After my first silent visit with him, I rode out to Dixie Allman’s house to get my Flex back. She’d lost her shift at the Show ’n’ Tail and wasn’t happy about it. I gave her a hundred bucks as compensation, but she still griped about having to take her Explorer back so soon. As I pulled out of her driveway, Denny ran up to my window and knocked. He’d been proud to see his photos in the Watchman, and while his mother has forbidden him from doing any more filming for the paper, he hopes to keep helping out on Buck’s murder case. I told him I’d call him if I needed aerial support.

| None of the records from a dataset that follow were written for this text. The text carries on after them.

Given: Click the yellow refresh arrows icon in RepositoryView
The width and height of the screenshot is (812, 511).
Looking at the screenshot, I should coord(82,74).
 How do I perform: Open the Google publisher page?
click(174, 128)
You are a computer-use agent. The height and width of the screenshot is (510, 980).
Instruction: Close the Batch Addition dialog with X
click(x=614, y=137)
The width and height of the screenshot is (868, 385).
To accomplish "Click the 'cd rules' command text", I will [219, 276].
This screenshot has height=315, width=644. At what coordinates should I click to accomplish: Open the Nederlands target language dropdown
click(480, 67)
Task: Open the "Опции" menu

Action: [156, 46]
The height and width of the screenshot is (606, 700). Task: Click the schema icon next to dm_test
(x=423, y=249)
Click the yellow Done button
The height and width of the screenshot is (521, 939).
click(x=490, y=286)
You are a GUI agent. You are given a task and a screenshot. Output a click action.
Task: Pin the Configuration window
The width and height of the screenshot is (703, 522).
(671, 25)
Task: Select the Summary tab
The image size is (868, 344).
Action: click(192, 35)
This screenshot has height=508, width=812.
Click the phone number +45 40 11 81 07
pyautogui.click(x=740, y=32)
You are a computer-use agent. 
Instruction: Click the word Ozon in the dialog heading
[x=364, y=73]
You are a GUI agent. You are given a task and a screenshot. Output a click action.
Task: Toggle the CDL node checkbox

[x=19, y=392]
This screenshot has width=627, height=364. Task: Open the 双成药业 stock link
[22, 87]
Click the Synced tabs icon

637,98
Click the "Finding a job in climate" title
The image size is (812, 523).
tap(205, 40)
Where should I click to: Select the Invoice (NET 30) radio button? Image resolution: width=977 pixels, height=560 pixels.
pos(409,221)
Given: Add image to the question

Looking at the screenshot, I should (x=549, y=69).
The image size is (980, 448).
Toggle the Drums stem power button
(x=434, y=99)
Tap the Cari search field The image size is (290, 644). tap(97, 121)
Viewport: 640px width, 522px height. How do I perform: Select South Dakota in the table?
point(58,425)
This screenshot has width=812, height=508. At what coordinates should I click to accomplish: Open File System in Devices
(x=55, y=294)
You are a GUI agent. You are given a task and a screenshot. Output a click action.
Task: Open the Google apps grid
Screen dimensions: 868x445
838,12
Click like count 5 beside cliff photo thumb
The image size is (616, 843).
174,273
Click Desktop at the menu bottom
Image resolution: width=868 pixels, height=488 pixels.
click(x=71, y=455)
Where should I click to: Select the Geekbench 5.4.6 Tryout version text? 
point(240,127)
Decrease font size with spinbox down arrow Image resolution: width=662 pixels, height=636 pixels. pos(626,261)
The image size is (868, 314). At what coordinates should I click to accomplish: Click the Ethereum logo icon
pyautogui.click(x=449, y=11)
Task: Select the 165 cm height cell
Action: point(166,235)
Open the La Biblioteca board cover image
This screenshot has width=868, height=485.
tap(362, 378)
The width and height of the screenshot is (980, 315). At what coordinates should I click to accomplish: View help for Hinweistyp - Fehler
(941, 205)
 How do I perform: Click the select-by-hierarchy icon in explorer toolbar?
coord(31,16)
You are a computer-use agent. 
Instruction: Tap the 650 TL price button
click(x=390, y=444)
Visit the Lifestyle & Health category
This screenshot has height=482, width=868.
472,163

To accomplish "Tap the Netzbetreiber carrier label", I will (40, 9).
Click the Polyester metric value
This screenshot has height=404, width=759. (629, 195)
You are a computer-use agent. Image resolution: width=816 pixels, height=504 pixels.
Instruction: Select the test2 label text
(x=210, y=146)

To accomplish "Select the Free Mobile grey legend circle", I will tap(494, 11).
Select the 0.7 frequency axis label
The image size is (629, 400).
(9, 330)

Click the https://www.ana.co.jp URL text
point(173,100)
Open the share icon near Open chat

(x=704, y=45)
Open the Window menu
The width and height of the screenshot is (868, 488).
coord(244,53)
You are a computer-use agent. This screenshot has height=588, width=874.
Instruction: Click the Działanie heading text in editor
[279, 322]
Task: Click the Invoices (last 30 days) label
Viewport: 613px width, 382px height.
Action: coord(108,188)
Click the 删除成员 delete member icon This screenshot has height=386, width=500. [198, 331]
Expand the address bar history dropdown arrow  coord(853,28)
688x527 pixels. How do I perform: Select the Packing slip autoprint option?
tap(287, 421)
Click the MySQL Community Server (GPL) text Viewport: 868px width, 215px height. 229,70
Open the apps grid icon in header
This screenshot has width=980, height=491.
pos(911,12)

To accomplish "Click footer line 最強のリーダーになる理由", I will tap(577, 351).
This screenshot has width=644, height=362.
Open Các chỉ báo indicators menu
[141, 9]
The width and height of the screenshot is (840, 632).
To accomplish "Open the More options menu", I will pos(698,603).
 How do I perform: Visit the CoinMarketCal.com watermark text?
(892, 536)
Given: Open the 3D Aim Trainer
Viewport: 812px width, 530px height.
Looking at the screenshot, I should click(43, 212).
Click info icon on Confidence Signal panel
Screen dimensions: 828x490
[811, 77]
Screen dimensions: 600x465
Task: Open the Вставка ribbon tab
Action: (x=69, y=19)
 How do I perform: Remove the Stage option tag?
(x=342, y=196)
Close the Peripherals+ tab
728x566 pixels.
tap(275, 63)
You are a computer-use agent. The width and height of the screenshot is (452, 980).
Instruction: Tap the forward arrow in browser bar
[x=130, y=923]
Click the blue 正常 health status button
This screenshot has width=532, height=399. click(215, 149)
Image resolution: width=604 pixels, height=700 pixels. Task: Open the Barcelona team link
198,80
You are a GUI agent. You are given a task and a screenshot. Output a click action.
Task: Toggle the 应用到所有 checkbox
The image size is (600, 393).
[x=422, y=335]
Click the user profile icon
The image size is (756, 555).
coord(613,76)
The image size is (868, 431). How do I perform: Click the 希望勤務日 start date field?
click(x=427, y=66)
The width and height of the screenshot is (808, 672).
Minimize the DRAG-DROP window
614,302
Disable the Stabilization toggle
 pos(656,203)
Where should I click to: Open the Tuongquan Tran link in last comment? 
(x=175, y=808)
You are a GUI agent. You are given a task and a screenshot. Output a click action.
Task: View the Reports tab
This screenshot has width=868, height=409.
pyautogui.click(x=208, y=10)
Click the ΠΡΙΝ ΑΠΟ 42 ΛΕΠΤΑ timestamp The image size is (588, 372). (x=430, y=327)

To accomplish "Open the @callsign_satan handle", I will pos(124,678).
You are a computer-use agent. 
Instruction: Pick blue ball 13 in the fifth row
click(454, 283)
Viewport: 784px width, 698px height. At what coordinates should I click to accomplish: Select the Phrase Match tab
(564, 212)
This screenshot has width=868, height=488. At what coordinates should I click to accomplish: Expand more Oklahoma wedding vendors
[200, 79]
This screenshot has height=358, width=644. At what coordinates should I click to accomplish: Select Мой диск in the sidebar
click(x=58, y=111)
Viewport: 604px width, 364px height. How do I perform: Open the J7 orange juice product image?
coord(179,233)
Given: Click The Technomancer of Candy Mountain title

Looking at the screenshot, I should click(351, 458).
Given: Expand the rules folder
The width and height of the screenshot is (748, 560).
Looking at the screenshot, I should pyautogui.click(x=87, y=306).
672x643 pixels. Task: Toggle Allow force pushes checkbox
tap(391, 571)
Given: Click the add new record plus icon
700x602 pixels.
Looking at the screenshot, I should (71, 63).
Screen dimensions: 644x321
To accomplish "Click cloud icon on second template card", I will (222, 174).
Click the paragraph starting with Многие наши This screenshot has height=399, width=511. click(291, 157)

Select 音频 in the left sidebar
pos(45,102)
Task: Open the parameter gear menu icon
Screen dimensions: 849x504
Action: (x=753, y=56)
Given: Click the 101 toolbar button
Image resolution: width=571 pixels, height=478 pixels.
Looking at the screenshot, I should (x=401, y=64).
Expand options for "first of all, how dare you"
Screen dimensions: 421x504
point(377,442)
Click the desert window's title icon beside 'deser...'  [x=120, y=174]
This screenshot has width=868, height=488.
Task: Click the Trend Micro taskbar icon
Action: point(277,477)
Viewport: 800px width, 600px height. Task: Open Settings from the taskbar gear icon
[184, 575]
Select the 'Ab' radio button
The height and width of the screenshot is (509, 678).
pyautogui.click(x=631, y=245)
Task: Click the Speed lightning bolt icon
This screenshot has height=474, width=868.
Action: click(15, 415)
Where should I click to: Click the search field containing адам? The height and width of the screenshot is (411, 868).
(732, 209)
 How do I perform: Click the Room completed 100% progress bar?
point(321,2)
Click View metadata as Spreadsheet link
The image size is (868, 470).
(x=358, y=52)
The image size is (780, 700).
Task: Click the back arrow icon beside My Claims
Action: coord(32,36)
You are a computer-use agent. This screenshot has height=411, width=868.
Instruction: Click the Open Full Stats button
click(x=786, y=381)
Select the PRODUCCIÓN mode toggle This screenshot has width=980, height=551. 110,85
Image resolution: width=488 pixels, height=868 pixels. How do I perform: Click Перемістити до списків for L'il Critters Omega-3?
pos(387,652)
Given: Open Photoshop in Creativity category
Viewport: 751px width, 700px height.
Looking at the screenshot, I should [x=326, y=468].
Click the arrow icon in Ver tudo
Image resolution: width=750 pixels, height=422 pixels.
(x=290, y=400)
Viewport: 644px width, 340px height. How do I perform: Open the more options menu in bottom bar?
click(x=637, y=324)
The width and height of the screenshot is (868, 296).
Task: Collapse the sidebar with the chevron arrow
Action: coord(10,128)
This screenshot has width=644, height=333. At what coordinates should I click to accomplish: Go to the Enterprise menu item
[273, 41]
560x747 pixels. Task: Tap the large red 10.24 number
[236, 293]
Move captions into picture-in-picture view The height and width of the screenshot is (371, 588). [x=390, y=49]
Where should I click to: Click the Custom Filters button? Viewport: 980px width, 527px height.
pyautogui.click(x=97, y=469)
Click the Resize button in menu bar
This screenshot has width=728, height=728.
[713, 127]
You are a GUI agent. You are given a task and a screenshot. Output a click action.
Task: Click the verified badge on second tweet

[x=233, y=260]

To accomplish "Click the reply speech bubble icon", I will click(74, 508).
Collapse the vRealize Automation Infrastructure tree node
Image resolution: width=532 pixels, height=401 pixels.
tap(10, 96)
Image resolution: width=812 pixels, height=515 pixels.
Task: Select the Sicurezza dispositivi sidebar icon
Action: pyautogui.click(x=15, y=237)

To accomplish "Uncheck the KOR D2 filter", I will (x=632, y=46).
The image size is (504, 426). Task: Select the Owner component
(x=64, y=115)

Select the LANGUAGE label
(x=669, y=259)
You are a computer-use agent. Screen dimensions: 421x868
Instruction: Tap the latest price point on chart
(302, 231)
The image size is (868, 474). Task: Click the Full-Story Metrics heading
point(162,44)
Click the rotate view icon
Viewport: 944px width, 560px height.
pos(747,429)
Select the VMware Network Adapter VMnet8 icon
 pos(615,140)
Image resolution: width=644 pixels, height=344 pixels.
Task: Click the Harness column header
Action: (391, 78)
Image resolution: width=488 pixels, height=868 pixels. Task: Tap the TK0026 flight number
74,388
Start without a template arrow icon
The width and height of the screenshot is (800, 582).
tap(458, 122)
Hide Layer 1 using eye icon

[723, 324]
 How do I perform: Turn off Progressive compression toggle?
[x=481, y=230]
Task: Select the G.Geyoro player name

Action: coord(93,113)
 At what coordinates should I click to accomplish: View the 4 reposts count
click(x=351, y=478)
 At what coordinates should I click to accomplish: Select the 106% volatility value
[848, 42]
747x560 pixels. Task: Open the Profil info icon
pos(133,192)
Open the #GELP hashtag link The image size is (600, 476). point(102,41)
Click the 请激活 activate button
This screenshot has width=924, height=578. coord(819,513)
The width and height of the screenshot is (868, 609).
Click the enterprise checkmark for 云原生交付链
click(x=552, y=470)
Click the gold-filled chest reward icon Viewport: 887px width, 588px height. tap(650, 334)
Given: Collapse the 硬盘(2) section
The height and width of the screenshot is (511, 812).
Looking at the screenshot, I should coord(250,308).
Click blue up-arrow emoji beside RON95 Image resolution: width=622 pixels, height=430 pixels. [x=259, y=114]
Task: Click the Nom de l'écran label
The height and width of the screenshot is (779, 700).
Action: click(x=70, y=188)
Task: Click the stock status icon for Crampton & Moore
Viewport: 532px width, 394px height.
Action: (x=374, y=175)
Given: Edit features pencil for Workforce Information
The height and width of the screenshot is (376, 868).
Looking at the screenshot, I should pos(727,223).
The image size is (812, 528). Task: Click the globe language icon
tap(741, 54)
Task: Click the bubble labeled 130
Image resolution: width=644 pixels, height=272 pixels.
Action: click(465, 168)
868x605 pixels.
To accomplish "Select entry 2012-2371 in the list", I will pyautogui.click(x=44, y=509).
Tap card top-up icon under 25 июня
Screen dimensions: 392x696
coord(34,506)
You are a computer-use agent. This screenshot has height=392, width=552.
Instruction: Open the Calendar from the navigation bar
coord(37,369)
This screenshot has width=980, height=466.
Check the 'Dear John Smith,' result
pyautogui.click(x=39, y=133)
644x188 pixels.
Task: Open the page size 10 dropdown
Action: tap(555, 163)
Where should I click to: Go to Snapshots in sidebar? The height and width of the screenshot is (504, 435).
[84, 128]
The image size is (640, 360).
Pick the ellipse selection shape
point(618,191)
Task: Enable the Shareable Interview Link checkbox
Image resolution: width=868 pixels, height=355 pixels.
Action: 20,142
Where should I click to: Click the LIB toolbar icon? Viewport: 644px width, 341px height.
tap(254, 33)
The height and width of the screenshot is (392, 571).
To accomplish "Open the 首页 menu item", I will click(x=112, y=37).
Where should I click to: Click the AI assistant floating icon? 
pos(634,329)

Back at the hospital, I found Nadine in the ICU waiting room with a food basket and a big steel thermos. As soon as she’d learned about Dad’s plight, she’d run by her bookstore and gathered up muffins, sandwiches, and coffee. The Bienville General Hospital has no food available after hours, other than vending-machine crap, so Nadine made sure we would want for nothing. I told her she didn’t have to stay, but she planted herself beside me on the plastic couch and started reading Twitter and Instagram like she meant to stay all night.
After a while, she asked me about the closing of the Watchman, which is apparently the talk of the town. Though she didn’t know the inside story, she knew enough to guess that my deal with the Poker Club was never consummated. After some reflection, I told her that Ben Tate was working on getting out a newspaper tomorrow, one that would at least wound some Poker Club members. When her face betrayed concern, I confessed that I’d avoided telling her ahead of time because I knew how she felt about risking the loss of the paper mill. While she thought about that, I described how Arthur Pine shut down the paper and fired our staff, and the effect that had on my father.
“Hit them back,” she said flatly. “Jab them with a sharp stick and let them know they’re mortal. They have to obey the rules like everybody else, or they go down.”
“I thought you’d try to talk me out of it.”
She shrugged. “I don’t want Bienville to lose the mill. I won’t lie about that. But I don’t see why taking down some corrupt assholes has to destroy the whole deal. Is the story you’re running tomorrow going to hurt Azure Dragon directly?”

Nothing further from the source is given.